● Exercises to complete:
1) Translate this sentence from the article about the Miami lawsuit into Spanish: "Rendón denied making any such threats to avoid being served the complaint, saying that his door to his apartment is bulletproofed and he doesn’t possess any guns."
2) According to the article about the Miami lawsuit, for how much money did Jordan Goudreau sue JJ Rendón in October 2020?

● Supplied passage:
◇ ◇ ◇
The trial is expected to last at least three weeks.

Tuesday 29 March 2022

Ex Green Beret claims Maduro foe is avoiding Miami lawsuit

 Ex Green Beret claims Maduro foe is avoiding Miami lawsuit

A Venezuelan political strategist allegedly threatened to shoot a gun through the door of his luxury Miami condo to avoid being served a lawsuit by a former U.S. Green Beret he hired as part of a plan to oust President Nicolas Maduro

MIAMI -- A Venezuelan political strategist allegedly threatened to shoot a gun through the door of his luxury Miami condo to avoid being served a lawsuit by a former U.S. Green Beret he hired as part of a plan to oust President Nicolas Maduro, according to a court hearing Monday.

Jordan Goudreau in October 2020 sued JJ Rendón for $1.4 million, alleging breach of contract, after Rendon walked away from a plan he briefly pushed on behalf of the Venezuelan opposition to depose Maduro with the help of the three-time Bronze Star recipient and Iraq war veteran.

Goudreau nonetheless plowed ahead, traveling to Colombia to help train a ragtag army of volunteers at secret camps set up by deserters from Venezuela's military. Operation Gideon — or the Bay of Piglets, as the bloody fiasco came to be known — ended with six insurgents dead and two of Goudreau’s former Special Forces buddies behind bars in Caracas.

Rendón denied making any such threats to avoid being served the complaint, saying that his door to his apartment is bulletproofed and he doesn’t possess any guns.

“It’s another crazy, delusional and baseless claim inside an originally baseless lawsuit,” he told The Associated Press in a brief statement.

Goudreau and his Florida-based company, Silvercorp USA, accuse Rendón of defaulting on an agreement they had signed earlier to detain, capture or remove Maduro and install in his place Juan Guaidó, who the U.S. and dozens of allies recognize as Venezuela's legitimate leader.

The case has been dormant since Goudreau filed his 133-page complaint, which reads like an intrigue-filled Netflix series involving everything from clandestine airstrips to aides to former Vice President Mike Pence.
◇ ◇ ◇
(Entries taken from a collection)
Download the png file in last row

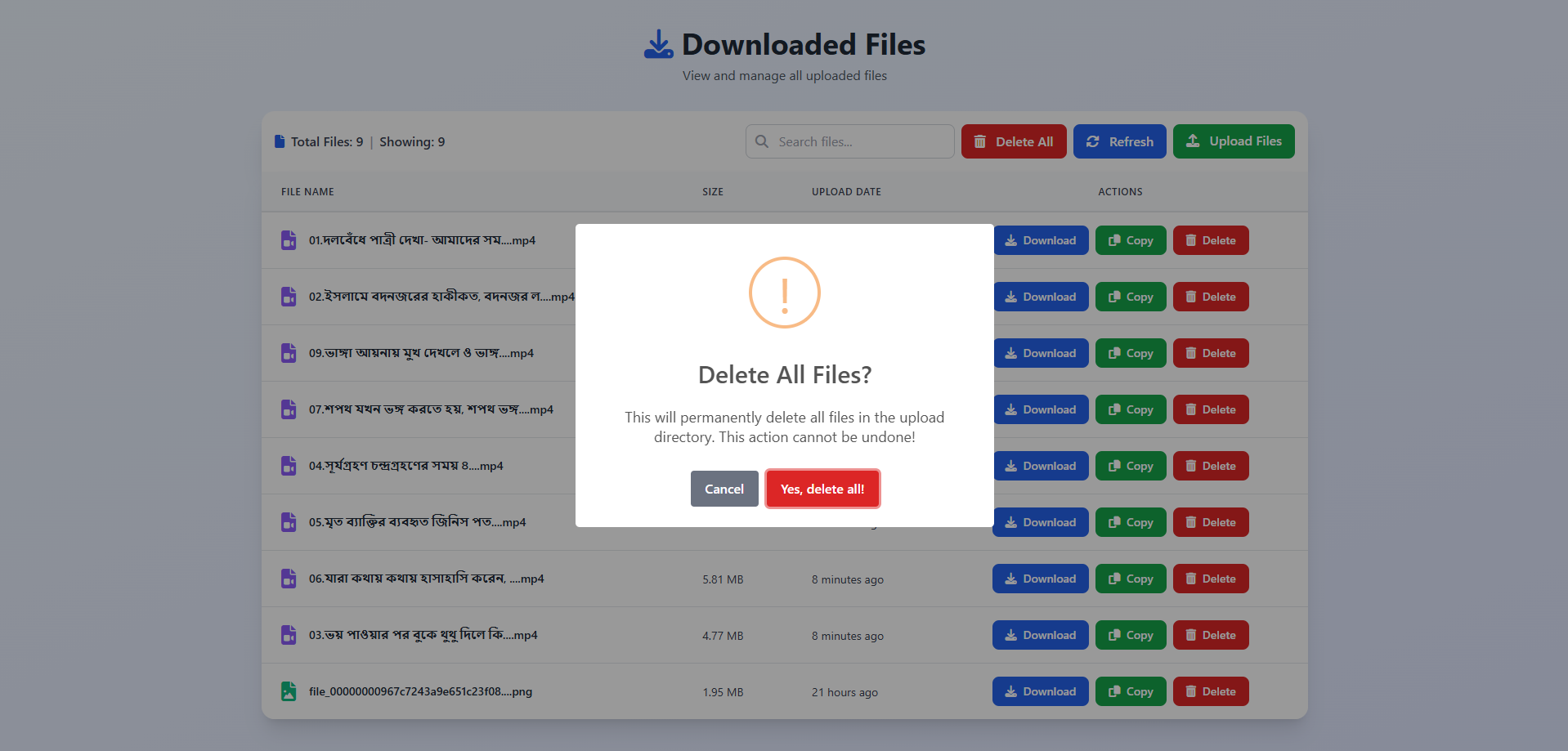point(1040,691)
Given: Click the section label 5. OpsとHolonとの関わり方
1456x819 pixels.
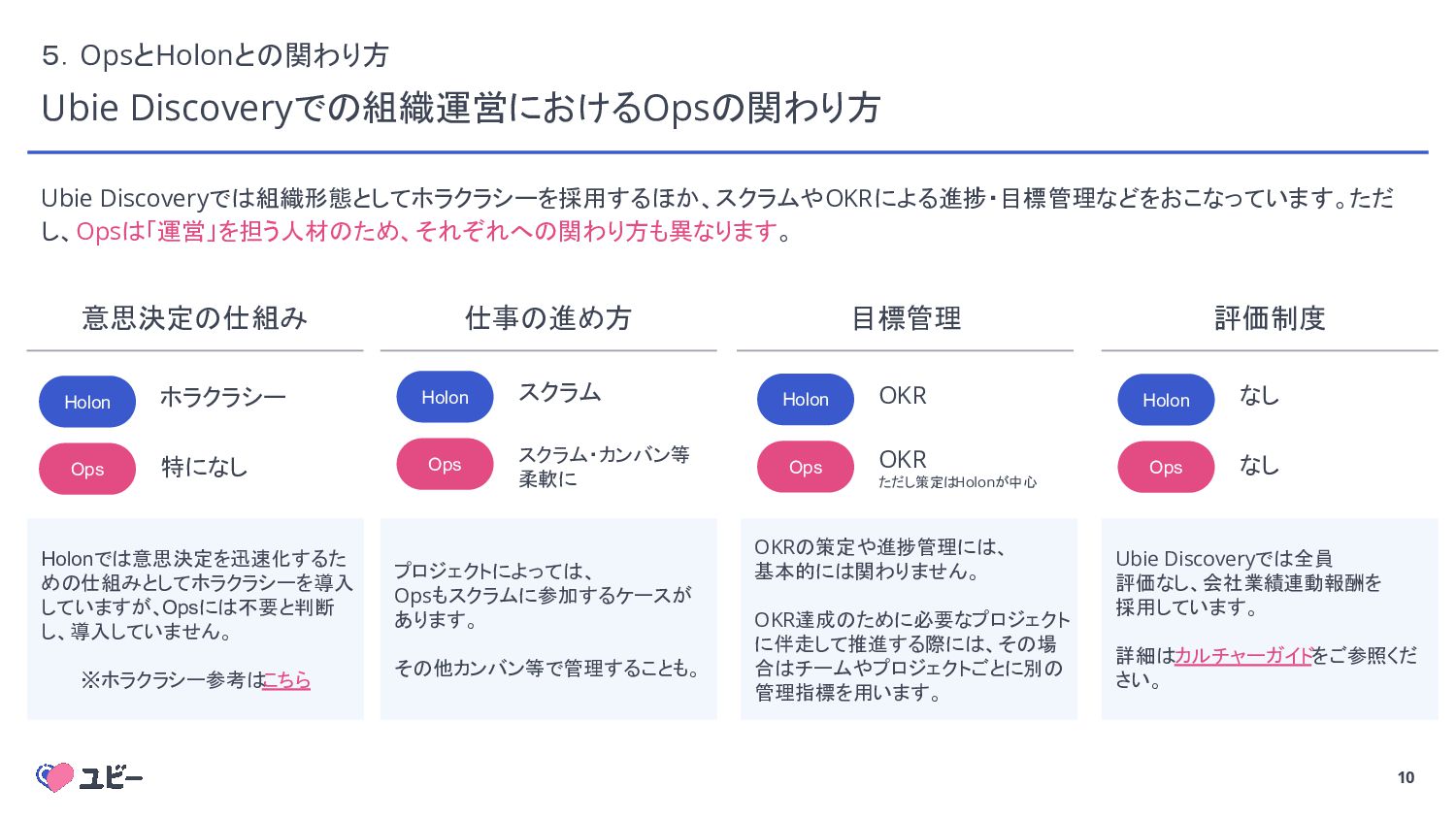Looking at the screenshot, I should [x=215, y=55].
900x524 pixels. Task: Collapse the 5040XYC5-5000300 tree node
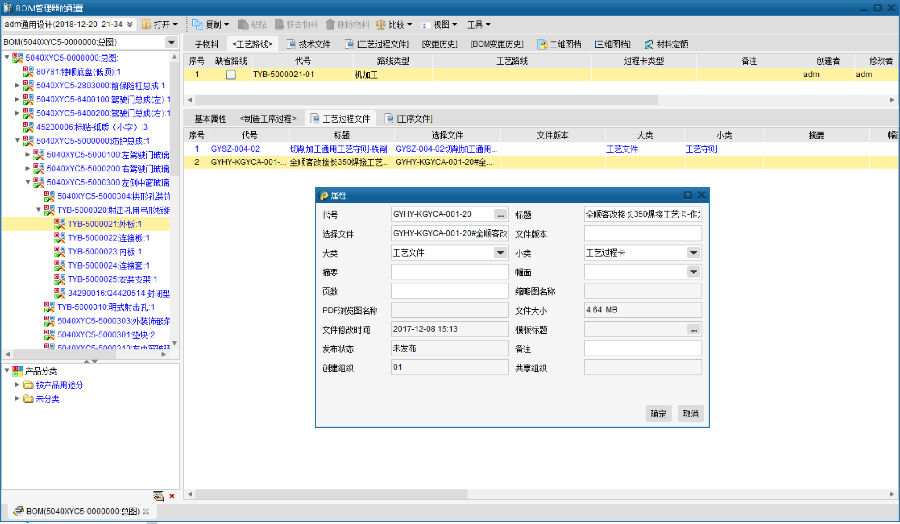pyautogui.click(x=28, y=183)
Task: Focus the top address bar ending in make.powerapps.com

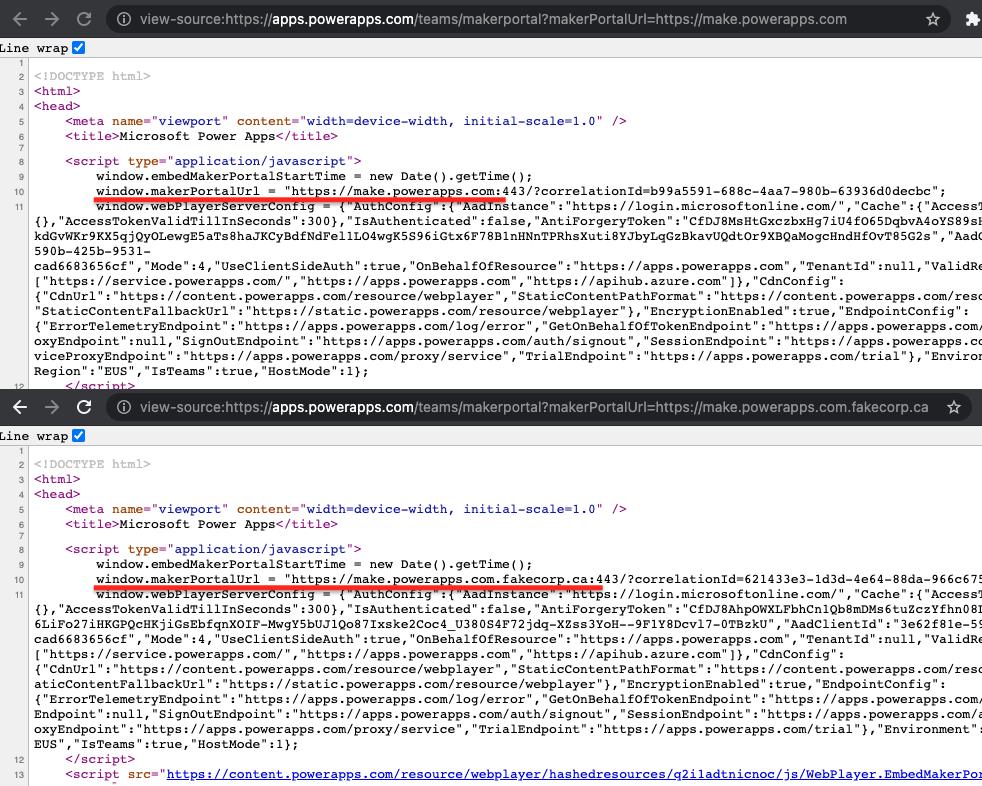Action: point(500,19)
◇ ◇ ◇
● Exercise answers:
1) Rendón negó haber hecho tales amenazas para evitar que le entregaran la demanda, y dijo que la puerta de su apartamento está blindada y que no posee armas.

2) $1.4 million.